If you’re calling about something extremely peripheral that doesn’t affect an important part of your life, or anyone’s life, press 1.
If you’re calling to report something that would be easy for us to fix but is almost 100% guaranteed to be not the reason for your call, press 2.
If you’re calling to restore a service that would allow you to live like a regular human with basic amenities, be aware we are experiencing unusually high call volume.
If you’re calling to speak to a representative, please listen to the following seven options.
If you’re calling because last time you called you waited more than 40 minutes and never heard your option, be aware we have new options that can be selected by pressing 9 at the end of this list of options.
If you’re calling because this list is beginning to resemble a surrealist poem in its purported use-value but actual non-utilitarian divagations, and you want to make sure you can reproduce it accurately for your Buñuel-inspired student film, please feel free to press 6, 8 and 2 to hear all the options again.

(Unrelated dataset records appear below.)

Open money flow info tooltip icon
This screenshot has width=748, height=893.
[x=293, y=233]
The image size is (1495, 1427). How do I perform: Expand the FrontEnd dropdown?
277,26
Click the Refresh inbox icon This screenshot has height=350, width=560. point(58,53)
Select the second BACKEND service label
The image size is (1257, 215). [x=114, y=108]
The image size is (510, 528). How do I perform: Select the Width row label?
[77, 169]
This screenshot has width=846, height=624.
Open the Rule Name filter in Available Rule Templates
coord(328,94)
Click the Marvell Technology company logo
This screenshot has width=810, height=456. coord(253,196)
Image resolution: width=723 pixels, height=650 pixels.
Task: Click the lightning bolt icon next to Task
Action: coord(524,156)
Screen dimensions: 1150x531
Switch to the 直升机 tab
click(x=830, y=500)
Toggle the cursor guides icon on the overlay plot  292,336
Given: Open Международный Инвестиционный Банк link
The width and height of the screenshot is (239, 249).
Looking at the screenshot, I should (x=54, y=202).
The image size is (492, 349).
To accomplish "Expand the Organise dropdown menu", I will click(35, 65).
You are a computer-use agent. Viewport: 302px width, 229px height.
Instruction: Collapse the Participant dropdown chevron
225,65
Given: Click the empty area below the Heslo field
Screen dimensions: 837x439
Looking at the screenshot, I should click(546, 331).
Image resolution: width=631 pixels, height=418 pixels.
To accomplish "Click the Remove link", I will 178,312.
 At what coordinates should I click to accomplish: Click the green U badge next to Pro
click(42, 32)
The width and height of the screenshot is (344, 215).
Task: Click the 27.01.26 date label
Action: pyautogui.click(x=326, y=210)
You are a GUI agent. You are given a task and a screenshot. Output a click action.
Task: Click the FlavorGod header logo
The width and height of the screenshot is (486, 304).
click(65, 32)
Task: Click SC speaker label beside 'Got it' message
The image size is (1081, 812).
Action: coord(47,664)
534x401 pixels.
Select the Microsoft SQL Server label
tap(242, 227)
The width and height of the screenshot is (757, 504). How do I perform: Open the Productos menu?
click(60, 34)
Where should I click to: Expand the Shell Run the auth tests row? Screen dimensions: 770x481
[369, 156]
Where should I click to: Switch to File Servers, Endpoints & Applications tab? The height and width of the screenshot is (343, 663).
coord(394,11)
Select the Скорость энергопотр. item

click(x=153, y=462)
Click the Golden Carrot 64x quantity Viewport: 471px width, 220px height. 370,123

If you’re calling to report a gas leak, be aware this is an option often chosen by customers who believe this is the only way to speak to a human being. To hear other ways to speak with a customer representative, please listen to the following nine options.
If you’re getting tired of the word “options,” because it doesn’t really apply to this situation, which is a very basic quid-pro-quo one that a human could address far better than a phone tree, please hang up and try your call later.